»Gott segne Sie, liebes Kind, und gebe Ihnen an Ihres braven Gatten Seite den Frieden, den Sie so lange entbehren mußten.«
»Wo ist er?« rief Rottack, der noch zurückgeblieben war, hinter der Gruppe – »Günther – Mensch, wo kommst Du her?« und im nächsten Augenblick lag er in seinen Armen – aber rasch richtete er sich wieder empor. Ein einziger Blick auf den Freund hatte ihm verrathen, daß nicht Alles so mit ihm sei wie es solle – »was ist geschehen, Günther?« rief er, ihn auf Armes Länge von sich drückend – »Du siehst blaß und elend aus – warst Du krank?«
»Ja,« sagte Günther leise – »recht krank – aber es geht wieder besser und ich – will mich hier in der Colonie noch ein Wenig erholen, ehe ich die Heimreise antrete.«
Rottack sah ihn forschend an, aber Günther drückte ihm die Hand, die er noch gefaßt hielt, und sagte lächelnd:
»Aber jetzt, glaub' ich, ist es Zeit, daß wir zu Tisch gehen; Jeremias hat mir wenigstens schon gemeldet, daß Alles bereit bei Bohlos sei, und selbst die vermehrten Gäste keinen wesentlichen Unterschied machen würden. Darf ich die junge Frau zur Tafel führen, Könnern?«
»Mein lieber – lieber Günther!«
»Schon gut, ich werde meinem Amte Ehre machen – und nun vorwärts!«
Mit dem Vorwärts ging es aber nicht so rasch, denn der Ruf, daß Sarno wieder zurück sei und wieder bei ihnen bleiben würde, hatte die Colonisten in Masse aus den Häusern gejagt. Manche waren wohl früher nicht mit Allem einverstanden gewesen, was er gethan, denn eine solche Schaar deutscher Colonisten gleichmäßig zufrieden zu stellen, wäre überhaupt ein Kunststück. Das neue Directorium hatte ihnen aber erst gezeigt, was sie eigentlich an Sarno verloren, der stets rechtlich und gerecht an ihnen gehandelt, und die Freude ihn wieder zu haben, war desto größer.

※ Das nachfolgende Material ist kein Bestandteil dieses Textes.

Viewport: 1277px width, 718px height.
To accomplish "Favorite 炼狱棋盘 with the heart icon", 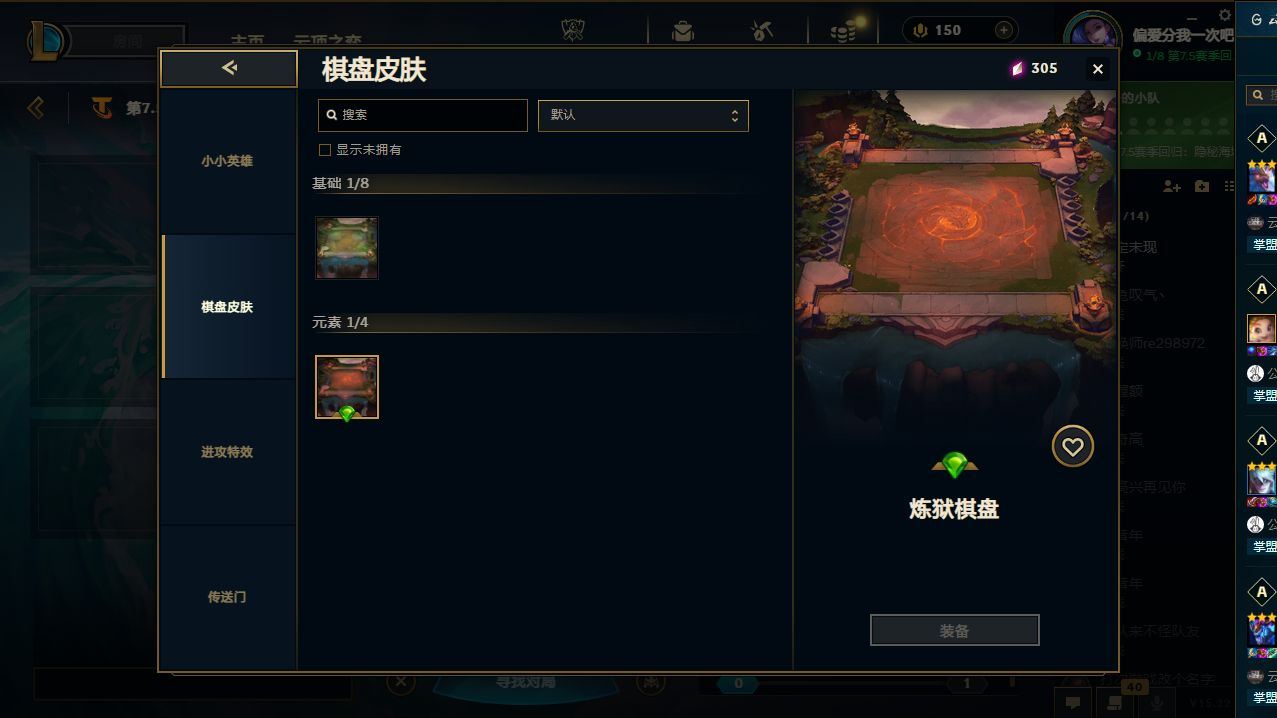I will pyautogui.click(x=1072, y=447).

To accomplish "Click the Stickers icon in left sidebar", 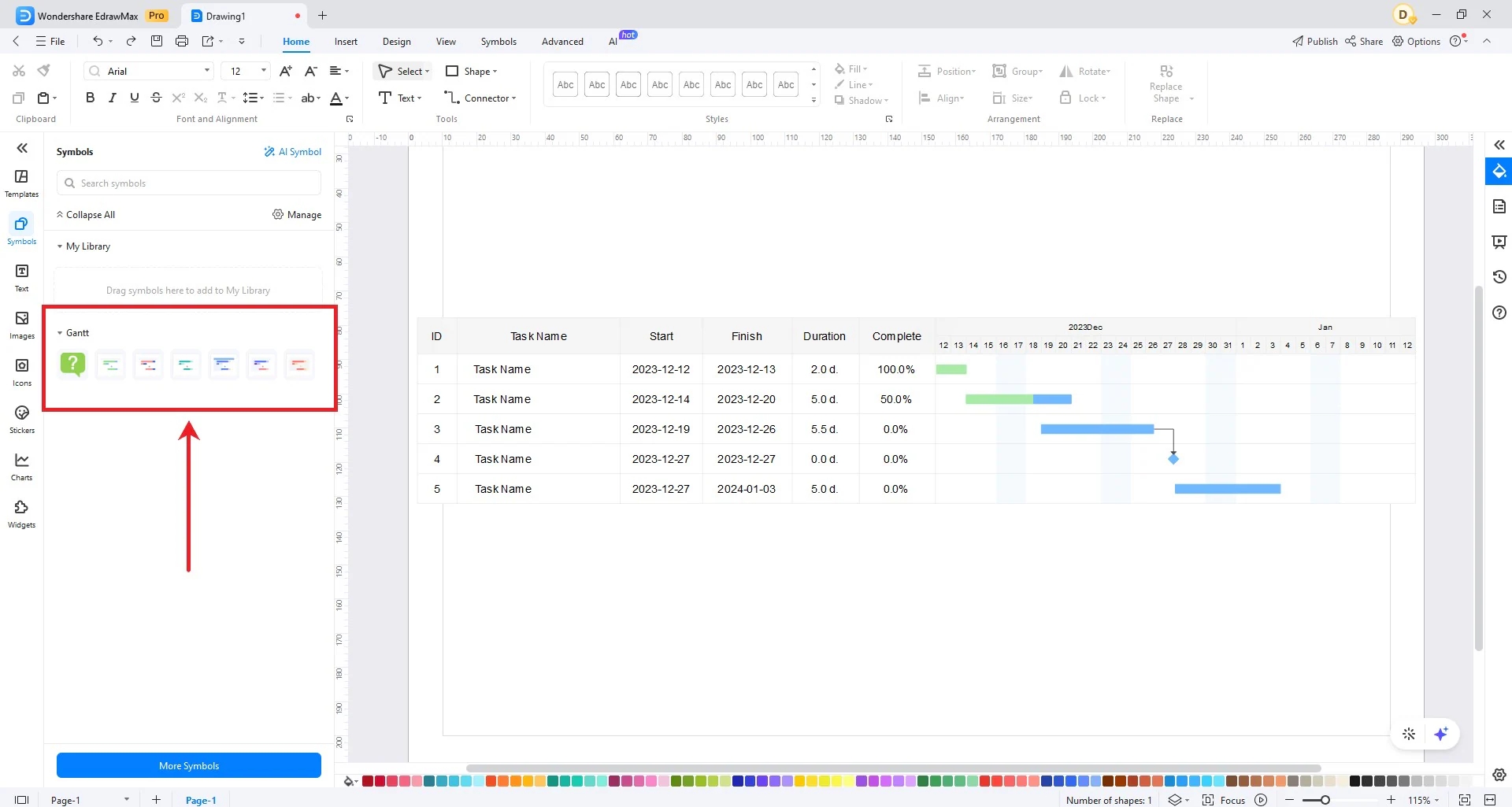I will [x=21, y=418].
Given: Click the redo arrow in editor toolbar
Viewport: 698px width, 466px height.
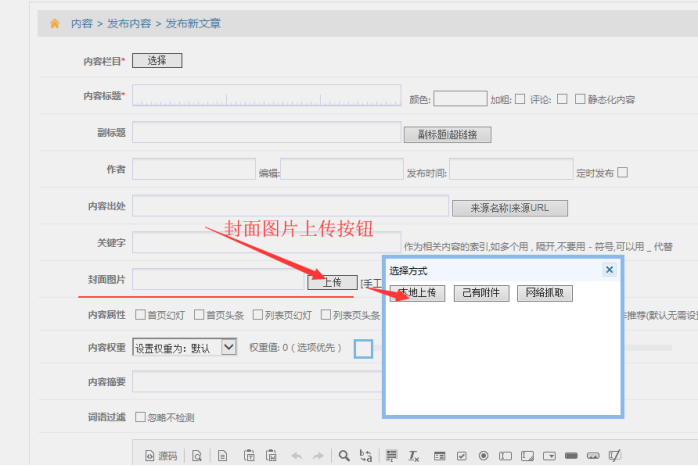Looking at the screenshot, I should [x=317, y=456].
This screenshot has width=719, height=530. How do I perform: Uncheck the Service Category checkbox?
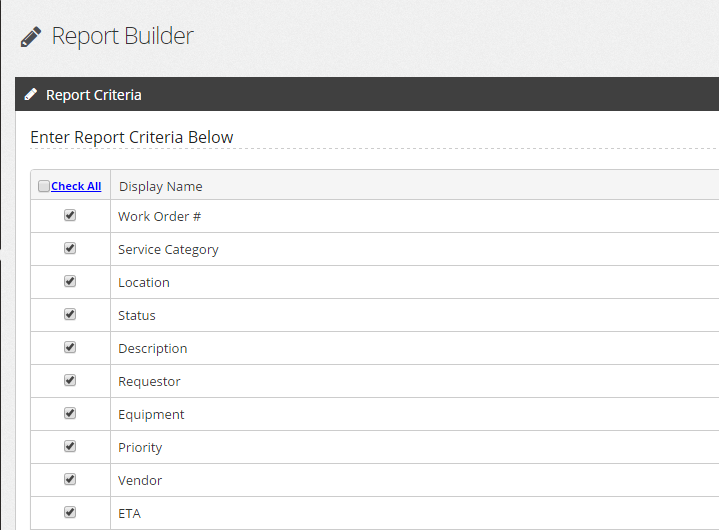click(x=70, y=248)

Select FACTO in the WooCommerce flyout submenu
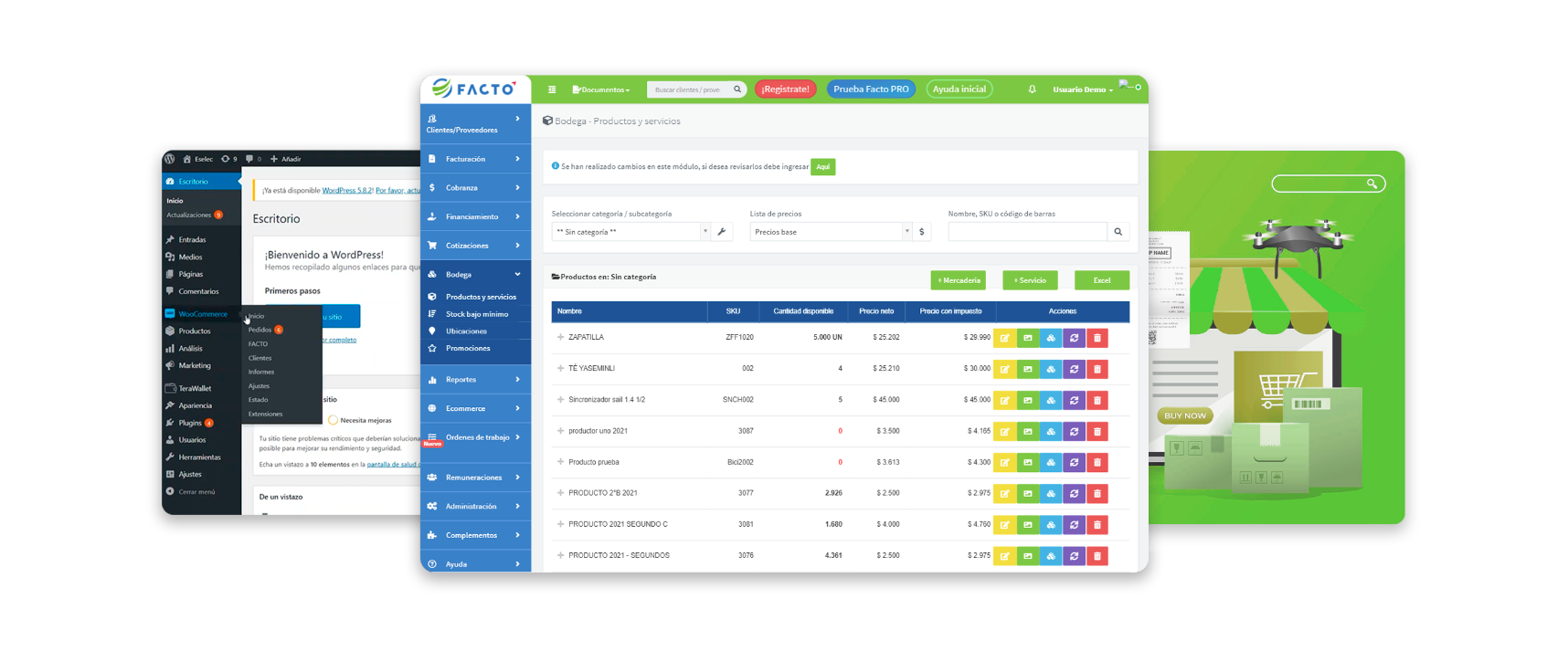coord(259,344)
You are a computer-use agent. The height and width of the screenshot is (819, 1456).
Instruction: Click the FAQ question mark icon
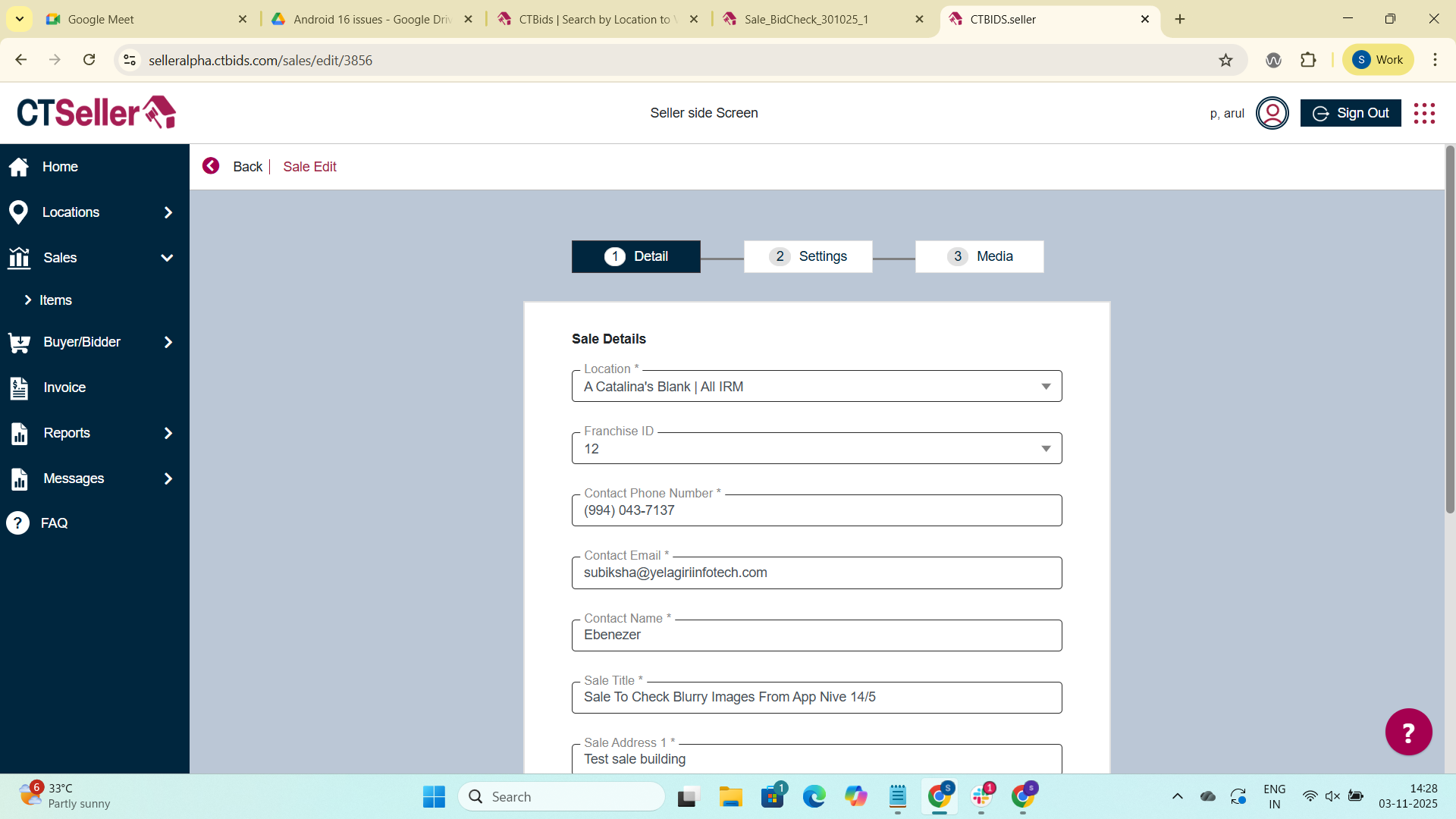point(18,523)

Man drängte um ihn her, Jeder wollte ihm die Hand schütteln und ihm sagen, wie sehr es ihn freue, daß er wieder da sei, und mit allen den Begrüßungen kam der Mann fast gar nicht zu Tisch. Endlich machte er sich aber doch los, und jetzt gingen die Colonisten daran, auch äußerlich ihre Freude auszudrücken.
Alle möglichen und unmöglichen Fahnen, besonders deutsche und brasilianische, wurden vorgesucht, und wo keine da waren, rasch ein Betttuch genommen und irgend ein rother, blauer oder grüner Streifen aufgesetzt. In kaum einer Stunde wehte die ganze kleine Colonistenstadt voller Flaggen, waren fast alle Fenster mit Blumen und Guirlanden geschmückt, alle Menschen in ihrem Sonntagsstaat – und Jeremias schien der Nerv dieser ganzen Bewegung.